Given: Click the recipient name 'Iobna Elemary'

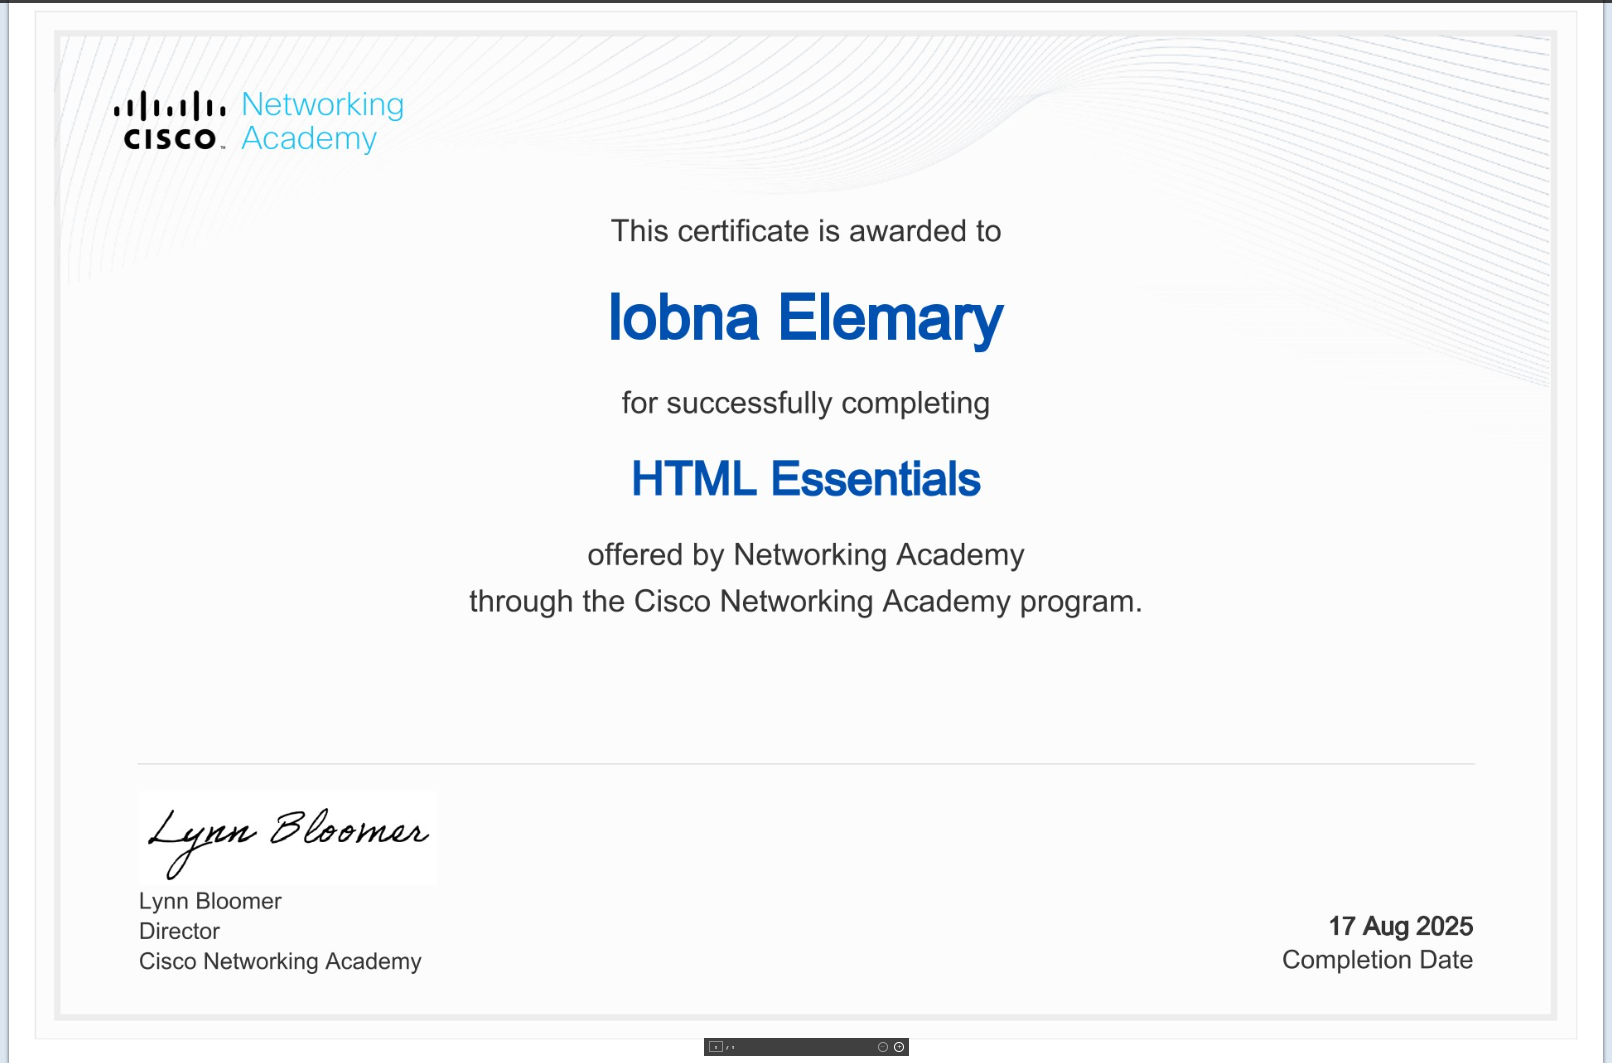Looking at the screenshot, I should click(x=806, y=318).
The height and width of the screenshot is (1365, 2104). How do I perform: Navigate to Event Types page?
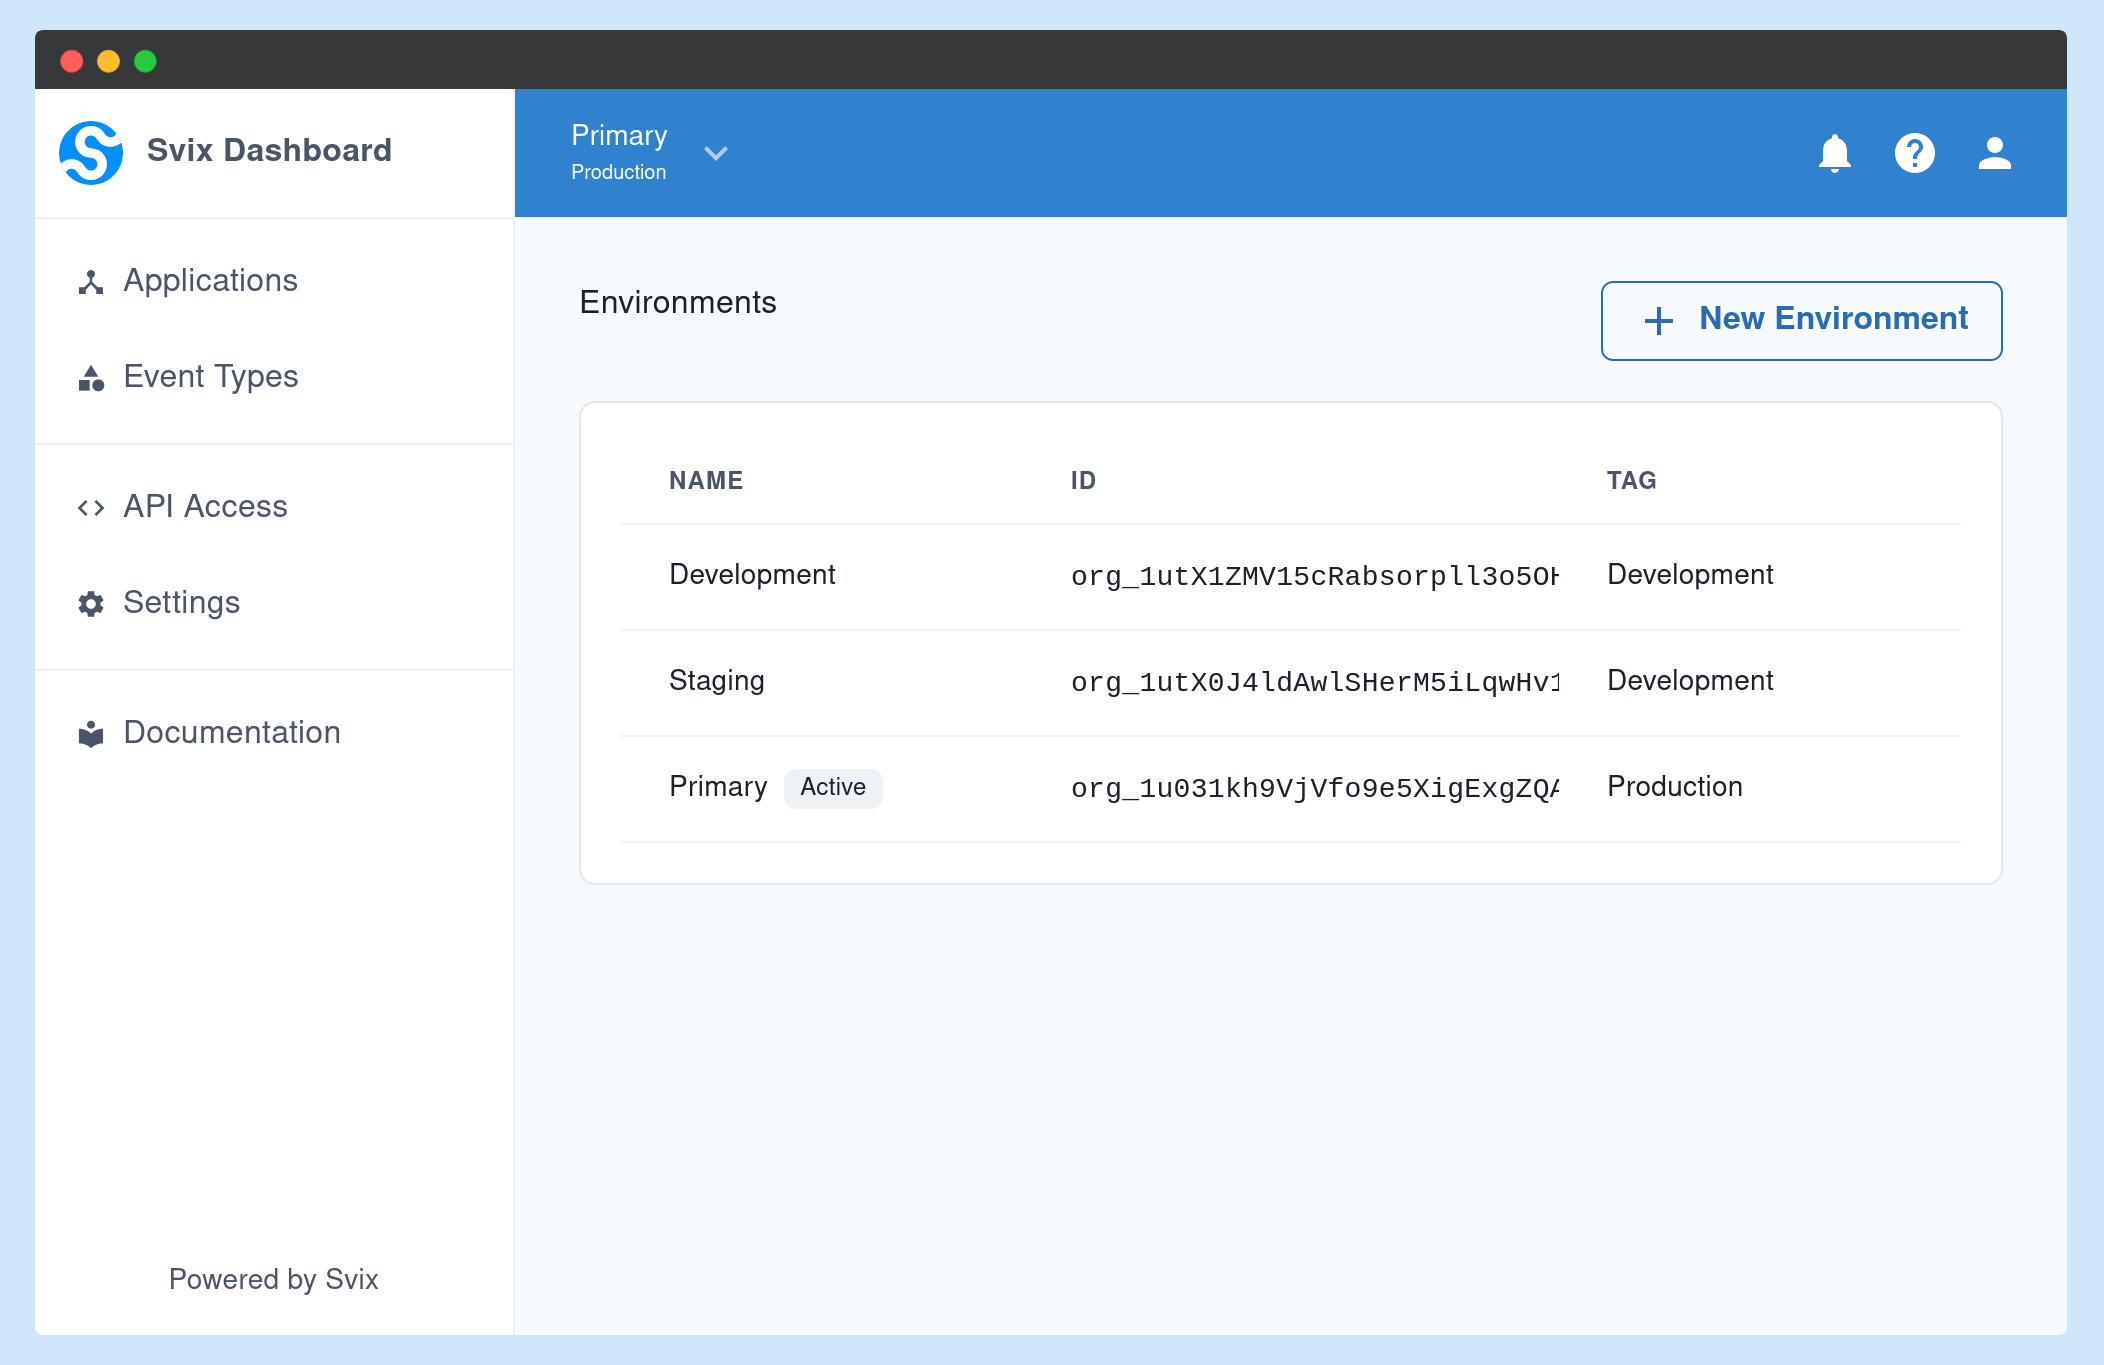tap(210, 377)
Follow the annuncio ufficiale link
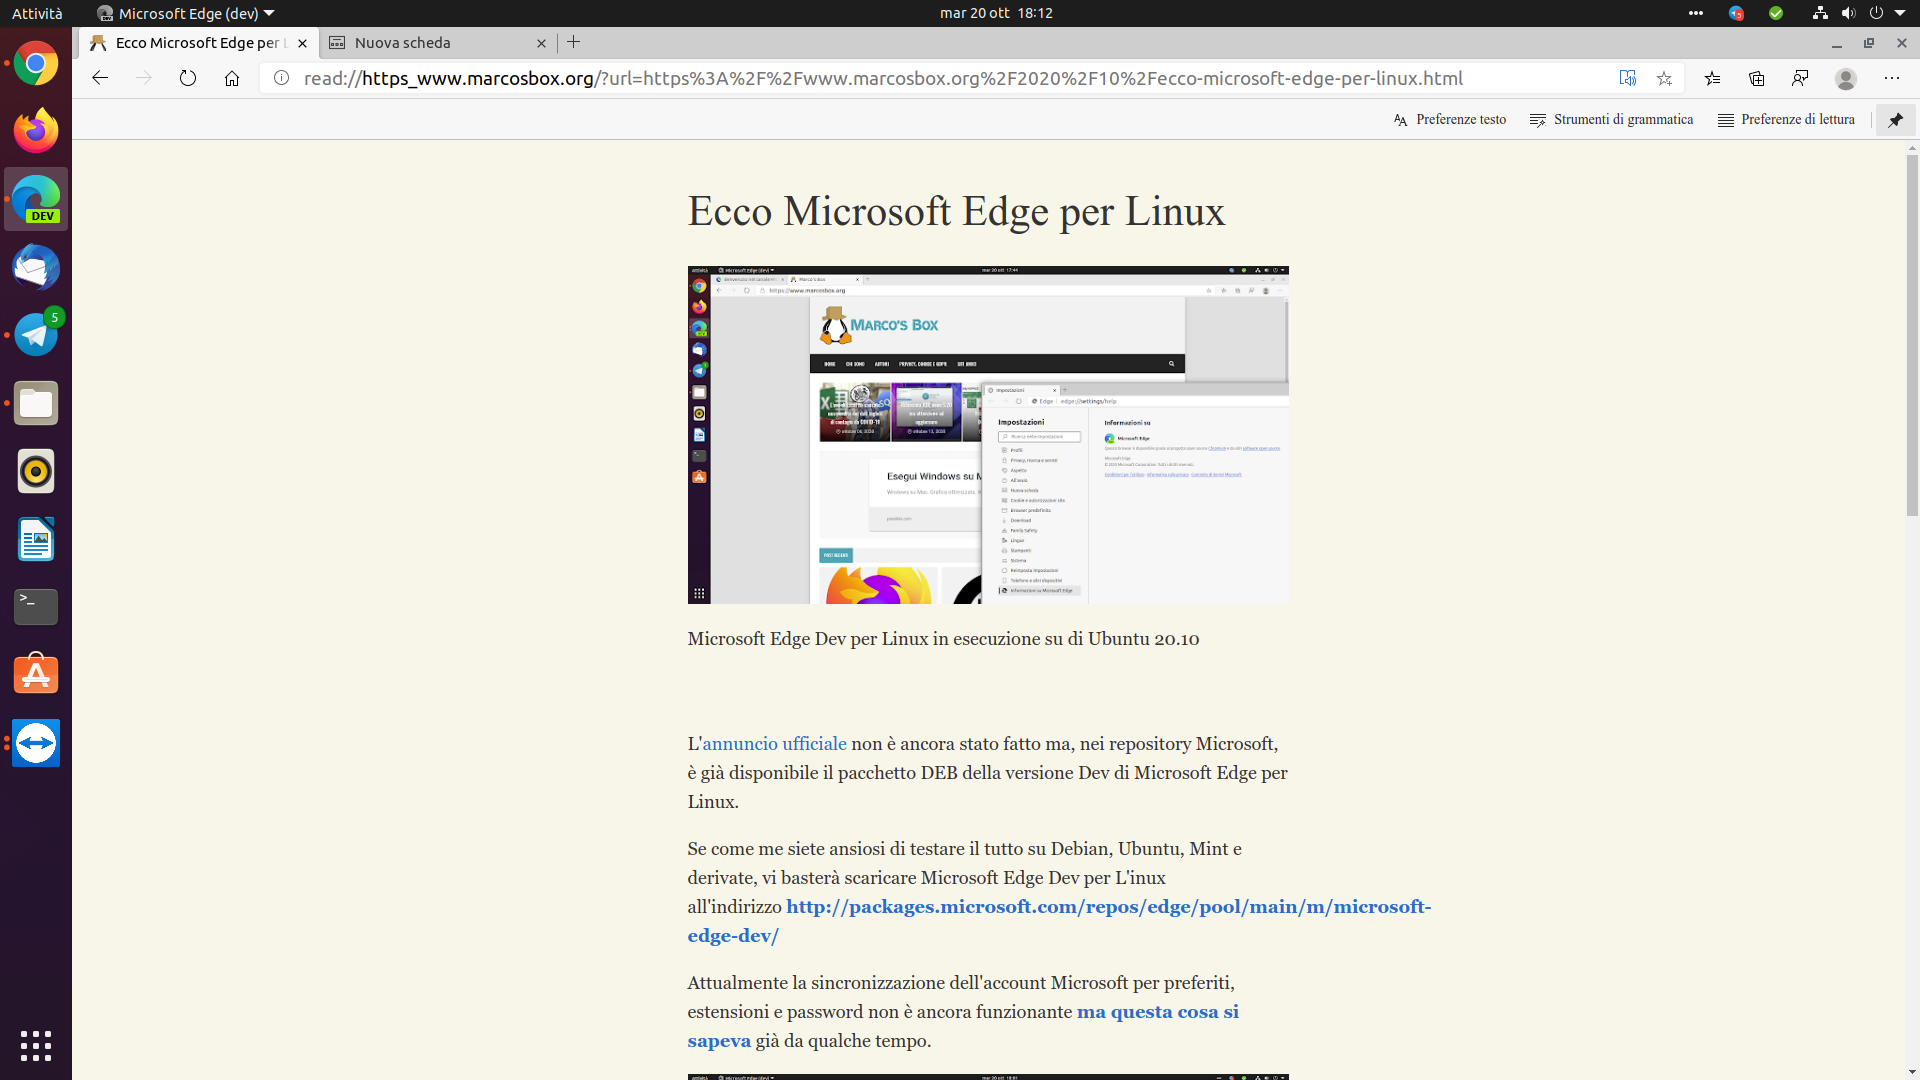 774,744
——————————
## What you need to do
Write out every line of the entries above exactly, and omit their pictures.

## Expected output
Given: Click the recipient name 'Iobna Elemary'

Looking at the screenshot, I should click(x=806, y=318).
The height and width of the screenshot is (1365, 2104). How do I perform: Navigate to Event Types page?
tap(210, 377)
Follow the annuncio ufficiale link
 774,744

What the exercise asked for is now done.